Habile manieur de mots, notre  chroniqueur entame sa profession de foi par une référence implicite au Choc des cultures. La thèse du choc des cultures, dont le caractère erroné a été largement démontré a été tant et tant rebattue qu’elle a fini, en son temps, que dans l’inconscient collectif elle reste pourtant ancrée comme une vérité absolue.

Jeu d’enfant  dès lors lorsque, immédiatement, dans la même phrase, par un habile tour de passe-passe sémantique, on substitue le mot «croyance» au terme «civilisation».

Mais à ce stade, un nouveau rempart reste à renverser : le multiculturalisme. Selon l’auteur une «idéologie naïve» et une «utopie» qui (tout comme l’inter culturalisme québécois, curieusement absent) prétend à tort que l’on peut «dissoudre l’humanité dans un mélange global».

Une voie royale est alors ouverte devant toutes les contre vérités et les toutes les absurdités. Qui ne tardent pas à suivre.

Selon notre grand penseur en effet, il faut absolument décomplexer l’utilisation du concept d’islamophobie qui «fait passer pour un trouble mental ou une détestable manifestation de haine l’inquiétude devant l’Islam (…) (et) verrouille le débat public en censurant le doute et la critique (…)».

Que voilà une phrase bien écrite! Que voilà une idée bien emballée! Que voilà un talent certain; mais hélas mis au service d’une idée (ou d’une idéologie?) aussi fausse qu’empoisonnée!

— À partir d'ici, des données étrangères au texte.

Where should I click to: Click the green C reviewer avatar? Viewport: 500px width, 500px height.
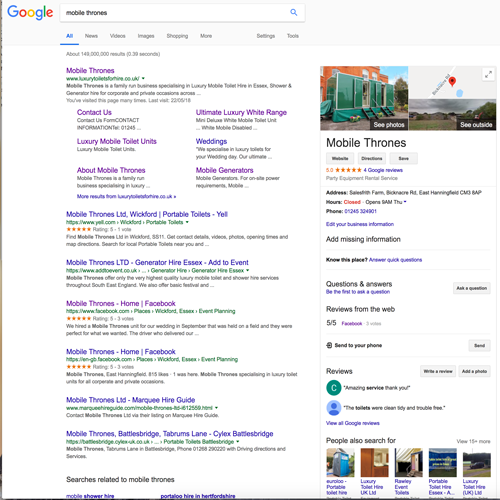pos(333,388)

Une nouvelle forme de révisionnisme

Le tout nous fait assurément penser à tous ces brillants écrivains français, Doriot et autres, qui sous l’Occupation, avaient mis leurs plumes au service de l’occupant ; à leurs successeurs qui dans les années 50 justifiaient les goulags; à ceux qui, plus tard encore, Roger Garaudy par exemple, s’embourbaient dans le révisionnisme.

Légitimer l’islamophobie, surtout au prétexte que ne pas jeter l’opprobre sur toute une frange de la population du pays au seul prétexte qu’elle adore Dieu d’une manière différente «C’est la liberté de penser qui régresse» est une infamie.

Venant d’un écrivain dont nous connaissons l’aversion pour l’antisémitisme – seul point commun entre nous apparemment – est un reniement ; c’est faire insulte à tous les musulmans dont les noms figurent au grand registre des Justes parmi les Nations de Vad Yashem, à tous ceux qui s’engagent dans le projet Aladin, à tous ceux parmi eux enfin, qui aujourd’hui, ici et dans leurs pays d’origine, œuvrent pour la liberté de conscience et la liberté tout court.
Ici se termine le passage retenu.